> **Requests**:
1. In the excerpt on Communist Party policy and the Japanese question, who wrote the editorial in "The People's Daily World"?
2. Continue the excerpt on Communist Party policy and the Japanese question with the sentences that come after its final line.

> **Source excerpt**:
Current Communist Party policy on the Japanese question is indicated in an editorial by Communist John Pittman in "The People's Daily World" for Wednesday, July 21, 1943. "According to our coverage of the (Governor's) conference," the editorial states, "Governor Warren's sole contribution to the solution of the problems of the Nation and the world, now in the most critical period of history, was a claim that the release of the Japanese-Americans from the relocation centers in the west, had created a danger in the country... it bears the indelible stamp of an incorrigibly provincial mind, surveying the universe from the top of an ant hill, and that, through the wrong end of a telescope. Its pettiness is exceeded by only its falsities, for in actual fact the release of loyal Japanese-Americans from Relocation Camps for integration in industry and the armed services has been a boon rather than a danger, to the war effort. More to the point, it smells of the 'Pacific first' dung-hill, explicitly minimizing the menace of Hitler, all too few of whose saboteurs amongst us have been tried."

> **Data provided**:
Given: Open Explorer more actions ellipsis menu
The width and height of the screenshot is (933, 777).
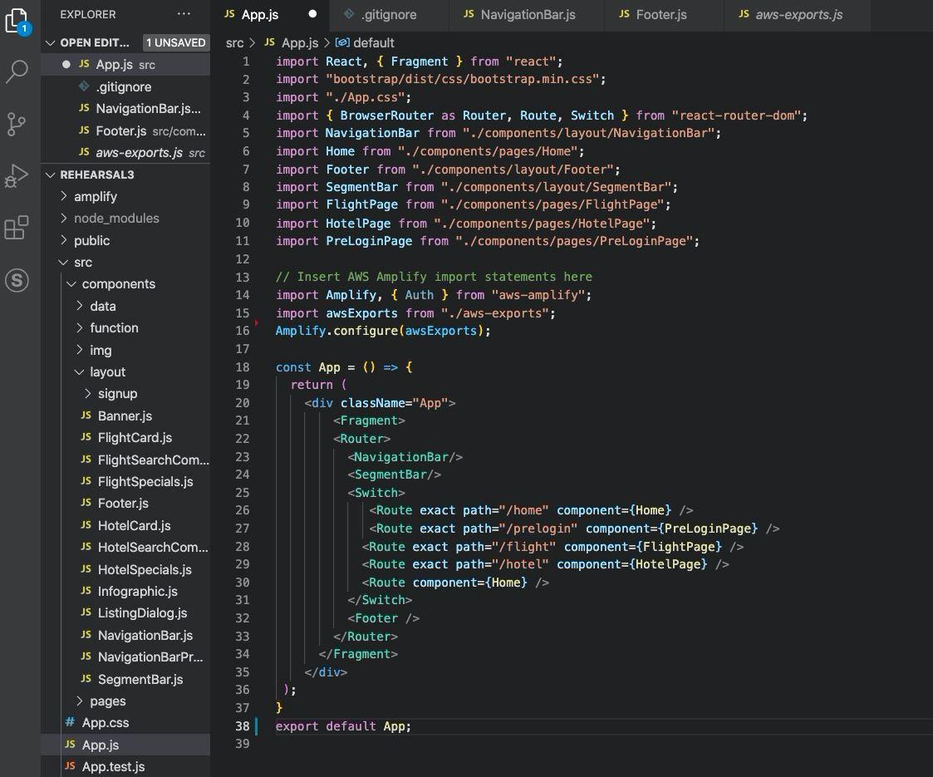Looking at the screenshot, I should [x=184, y=14].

> **Final results**:
1. John Pittman

2.
The Communist Party had made converts among the Japanese population before Pearl Harbor. Soviet policy in the Far East and the ultimate objective of world communism will dictate the "scientific" policy for Communist treatment of the Japanese, both in the United States and abroad. The committee states unequivocally and without fear of contradiction by future events, that the American Communists will vociferously echo Soviet policy, both as to the Japanese war and postwar diplomacy. Meanwhile American Communists remain neatly balanced on Soviet neutrality, awaiting the Stalinistic determinism of Moscow's dialecticians and "the correct course to be pursued" as finally established by Kremlin metaphysicians. They will then leap into the fray on the side of the fence indicated by Marshal Stalin's pipe.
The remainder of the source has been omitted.